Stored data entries
━━━━━━━━

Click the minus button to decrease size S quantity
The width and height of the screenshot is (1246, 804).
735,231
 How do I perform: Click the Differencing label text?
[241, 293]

━━━━━━━━

## AIM OF THE TASK
Taking the line with "How do I perform: Click" as the first, copy every line through the end of the entries above exactly, with no others.

## WRITTEN RESPONSE
 How do I perform: Click the Differencing label text?
[241, 293]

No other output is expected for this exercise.